The reservations director at the Golden Park Resort in Beit Sahour near Bethlehem told Al-Monitor that the resort was at full capacity the entire four-day holiday. The owner of the Dalou vegetable and fruit store, one of the oldest in the old city of Ramallah, said that the holiday produced high sales, especially for local restaurants. Nearby, grocery store owner Badra Khayatt said that the holiday crowds who did not travel spent their money in Ramallah for a change. Even local Ramallah barber Abu Issa told Al-Monitor that his salon was open for nearly 60 consecutive hours.
Those who didn’t travel to Israel and wanted to enjoy the seaside during the hot June month traveled to Jordan and, via Jordan, to Egypt and Turkey.
Issam Sartawi, the spokesman for the Jordanian Public Security Directorate, told Al-Monitor that a record 38,000 passengers crossed the King Hussein (Allenby) Bridge in both directions during the four-day holiday. He said those leaving the West Bank outnumbered those visiting, 57% and 43%, respectively. “We recorded 21,531 incoming travelers versus 16,795 who left Jordan to the West Bank.”

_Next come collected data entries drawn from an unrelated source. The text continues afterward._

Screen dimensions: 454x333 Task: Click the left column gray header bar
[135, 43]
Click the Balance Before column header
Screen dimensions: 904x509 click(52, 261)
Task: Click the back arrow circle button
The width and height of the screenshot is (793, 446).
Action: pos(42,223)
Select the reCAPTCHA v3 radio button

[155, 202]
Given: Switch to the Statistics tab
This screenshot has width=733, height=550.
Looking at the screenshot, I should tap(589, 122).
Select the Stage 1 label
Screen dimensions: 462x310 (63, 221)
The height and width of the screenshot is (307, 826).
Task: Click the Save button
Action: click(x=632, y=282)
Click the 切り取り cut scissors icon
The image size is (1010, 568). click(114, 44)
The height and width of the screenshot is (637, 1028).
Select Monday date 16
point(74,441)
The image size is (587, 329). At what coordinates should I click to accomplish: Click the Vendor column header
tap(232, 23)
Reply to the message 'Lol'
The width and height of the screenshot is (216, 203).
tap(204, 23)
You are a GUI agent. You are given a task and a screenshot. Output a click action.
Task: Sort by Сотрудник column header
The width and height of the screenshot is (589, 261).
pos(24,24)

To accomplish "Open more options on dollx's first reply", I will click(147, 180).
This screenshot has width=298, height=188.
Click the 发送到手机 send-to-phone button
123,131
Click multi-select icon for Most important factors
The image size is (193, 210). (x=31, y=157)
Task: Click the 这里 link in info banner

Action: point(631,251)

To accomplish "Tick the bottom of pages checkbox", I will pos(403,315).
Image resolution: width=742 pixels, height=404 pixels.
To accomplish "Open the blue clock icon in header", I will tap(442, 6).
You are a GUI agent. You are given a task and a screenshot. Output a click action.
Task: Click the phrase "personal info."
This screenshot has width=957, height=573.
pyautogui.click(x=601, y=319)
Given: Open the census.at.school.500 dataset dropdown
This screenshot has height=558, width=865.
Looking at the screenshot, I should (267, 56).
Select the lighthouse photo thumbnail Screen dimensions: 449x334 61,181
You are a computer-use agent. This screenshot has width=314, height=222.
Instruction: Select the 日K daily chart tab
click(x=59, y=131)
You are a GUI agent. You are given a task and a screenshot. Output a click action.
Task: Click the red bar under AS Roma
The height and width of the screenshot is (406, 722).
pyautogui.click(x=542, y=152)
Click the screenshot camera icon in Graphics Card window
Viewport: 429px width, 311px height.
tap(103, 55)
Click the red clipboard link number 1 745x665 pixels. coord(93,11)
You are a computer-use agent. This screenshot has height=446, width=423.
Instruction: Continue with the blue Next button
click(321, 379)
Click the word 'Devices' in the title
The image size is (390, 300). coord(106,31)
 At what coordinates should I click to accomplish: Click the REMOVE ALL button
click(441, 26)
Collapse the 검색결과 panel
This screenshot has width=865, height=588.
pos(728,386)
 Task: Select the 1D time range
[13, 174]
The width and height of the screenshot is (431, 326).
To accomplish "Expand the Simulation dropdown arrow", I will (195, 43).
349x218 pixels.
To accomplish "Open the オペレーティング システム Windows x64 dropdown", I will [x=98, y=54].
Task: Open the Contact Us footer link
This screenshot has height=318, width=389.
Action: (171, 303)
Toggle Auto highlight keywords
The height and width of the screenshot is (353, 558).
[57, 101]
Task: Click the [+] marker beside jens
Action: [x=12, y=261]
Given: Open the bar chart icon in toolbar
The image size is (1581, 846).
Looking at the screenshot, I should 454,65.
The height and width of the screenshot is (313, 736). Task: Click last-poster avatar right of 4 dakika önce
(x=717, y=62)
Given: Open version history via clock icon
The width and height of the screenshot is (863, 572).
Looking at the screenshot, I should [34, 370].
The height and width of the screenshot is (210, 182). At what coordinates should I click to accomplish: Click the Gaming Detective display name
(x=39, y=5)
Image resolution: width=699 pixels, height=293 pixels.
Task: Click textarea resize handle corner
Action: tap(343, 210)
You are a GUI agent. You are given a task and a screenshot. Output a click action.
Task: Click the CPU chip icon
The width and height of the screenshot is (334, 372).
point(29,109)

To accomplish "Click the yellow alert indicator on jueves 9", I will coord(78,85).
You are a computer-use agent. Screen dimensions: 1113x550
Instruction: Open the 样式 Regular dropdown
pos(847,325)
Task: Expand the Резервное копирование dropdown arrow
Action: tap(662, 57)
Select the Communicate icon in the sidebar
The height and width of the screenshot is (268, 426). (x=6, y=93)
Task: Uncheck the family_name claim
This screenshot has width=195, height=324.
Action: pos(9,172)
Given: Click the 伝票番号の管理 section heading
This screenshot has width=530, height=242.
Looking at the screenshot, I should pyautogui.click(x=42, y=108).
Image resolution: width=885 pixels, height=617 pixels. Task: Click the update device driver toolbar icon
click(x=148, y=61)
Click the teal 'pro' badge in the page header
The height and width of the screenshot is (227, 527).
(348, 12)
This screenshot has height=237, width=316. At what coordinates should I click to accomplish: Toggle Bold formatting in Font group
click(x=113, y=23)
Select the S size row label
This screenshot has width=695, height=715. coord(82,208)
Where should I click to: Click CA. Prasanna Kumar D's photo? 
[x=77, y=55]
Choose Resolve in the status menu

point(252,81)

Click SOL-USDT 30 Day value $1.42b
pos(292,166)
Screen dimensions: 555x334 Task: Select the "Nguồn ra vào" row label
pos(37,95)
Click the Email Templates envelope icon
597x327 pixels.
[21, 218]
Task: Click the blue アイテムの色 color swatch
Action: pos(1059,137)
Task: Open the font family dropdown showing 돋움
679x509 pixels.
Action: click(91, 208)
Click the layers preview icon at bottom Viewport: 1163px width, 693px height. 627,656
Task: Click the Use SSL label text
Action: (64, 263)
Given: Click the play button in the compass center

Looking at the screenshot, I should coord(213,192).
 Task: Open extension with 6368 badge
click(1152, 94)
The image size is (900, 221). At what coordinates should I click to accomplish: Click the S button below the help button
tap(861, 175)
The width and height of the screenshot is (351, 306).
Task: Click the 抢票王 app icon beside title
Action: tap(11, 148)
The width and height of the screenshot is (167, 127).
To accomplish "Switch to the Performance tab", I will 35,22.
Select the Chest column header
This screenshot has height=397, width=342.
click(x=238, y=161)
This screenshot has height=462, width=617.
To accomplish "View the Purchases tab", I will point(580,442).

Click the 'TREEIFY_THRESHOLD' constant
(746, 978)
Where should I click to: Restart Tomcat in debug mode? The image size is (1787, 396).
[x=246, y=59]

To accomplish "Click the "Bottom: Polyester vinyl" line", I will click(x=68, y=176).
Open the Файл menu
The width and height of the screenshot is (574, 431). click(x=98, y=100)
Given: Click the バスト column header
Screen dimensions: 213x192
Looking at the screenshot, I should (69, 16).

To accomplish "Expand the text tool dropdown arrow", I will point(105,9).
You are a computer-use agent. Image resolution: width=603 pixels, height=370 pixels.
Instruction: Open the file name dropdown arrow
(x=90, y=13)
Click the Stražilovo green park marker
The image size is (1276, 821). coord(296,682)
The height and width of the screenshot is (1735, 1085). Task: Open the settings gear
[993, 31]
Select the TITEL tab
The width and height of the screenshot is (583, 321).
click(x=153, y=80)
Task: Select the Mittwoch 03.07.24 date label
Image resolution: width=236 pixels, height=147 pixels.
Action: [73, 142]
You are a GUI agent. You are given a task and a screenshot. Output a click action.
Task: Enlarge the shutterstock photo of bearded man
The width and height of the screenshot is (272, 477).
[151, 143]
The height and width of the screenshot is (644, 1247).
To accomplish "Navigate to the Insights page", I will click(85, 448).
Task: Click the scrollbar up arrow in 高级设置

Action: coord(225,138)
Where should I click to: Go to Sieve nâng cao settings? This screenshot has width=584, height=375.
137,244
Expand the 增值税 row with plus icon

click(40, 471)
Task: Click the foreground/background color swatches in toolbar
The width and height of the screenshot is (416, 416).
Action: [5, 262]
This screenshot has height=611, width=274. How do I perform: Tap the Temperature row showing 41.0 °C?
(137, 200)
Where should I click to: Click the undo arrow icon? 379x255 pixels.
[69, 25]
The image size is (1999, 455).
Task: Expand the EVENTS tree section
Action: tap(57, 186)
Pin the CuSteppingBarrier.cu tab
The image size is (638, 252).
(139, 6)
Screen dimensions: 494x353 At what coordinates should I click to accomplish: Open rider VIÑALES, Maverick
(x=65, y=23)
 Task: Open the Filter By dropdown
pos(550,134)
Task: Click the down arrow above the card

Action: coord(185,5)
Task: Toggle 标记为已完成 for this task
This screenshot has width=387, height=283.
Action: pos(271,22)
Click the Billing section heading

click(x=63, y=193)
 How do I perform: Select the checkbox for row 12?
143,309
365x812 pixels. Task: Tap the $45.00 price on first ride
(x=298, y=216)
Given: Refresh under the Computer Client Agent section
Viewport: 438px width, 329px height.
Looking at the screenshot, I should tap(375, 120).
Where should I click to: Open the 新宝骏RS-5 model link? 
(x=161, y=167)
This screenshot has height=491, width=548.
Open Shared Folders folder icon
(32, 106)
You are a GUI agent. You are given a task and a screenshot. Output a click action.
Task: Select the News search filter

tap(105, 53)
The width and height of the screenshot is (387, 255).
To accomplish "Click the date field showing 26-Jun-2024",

Although not expected or planned, the change in Palestinian plans due to the Israeli cancellation of the travel permits reveals a long-standing claim that the permits are issued during holidays to benefit Israeli businesses and resorts.
Freelance political analyst Abdel Majed Swelem argues that the permit system allows the occupiers to control who travels and when from the occupied territories to Israel. “They want to show that Palestinians have no problem with Israel and that given an opportunity they aspire to engage Israelis,” he told a reporter of the local Palestinian Amin website in November 2012.
Maher Tasisier al-Tabaa, the head of the public relations department at the Gaza Chamber of Commerce, told Al-Monitor that this year, the economic benefits to local businesses were visible. “For the first time in years, Palestinians have spent most of their holiday money in local restaurants, hotels and resorts.” He explained that in past years, the money was spent in Israel benefiting Israeli businesses.
Leading Palestinian daily Al-Quds ran a long feature story June 25 about local clothing store owners in the northern West Bank city of Jenin saying they had higher than usual sales this year. Store owner Bilal said that he has had a good season for the sale of clothes for youth. “This has been a record year for sales of clothes especially for young people,” he told the local Al-Quds reporter.
While the cancellation of the travel permits to 200,000 Palestinians during the end of the fasting month was a setback to the plans of many, local entrepreneurs, restaurants and resorts clearly benefited. The change of plans for many families caused some irritation, but the fact that they were able to spend time together locally or at resorts in the region made up for the disappointment.
Palestinians remain hopeful that one day their circumstances will change and that they can live a normal life in their own country, choosing where and when they travel without their family plans being jeopardized by orders from a foreign occupier as a collective punishment for an act that they had nothing to do with.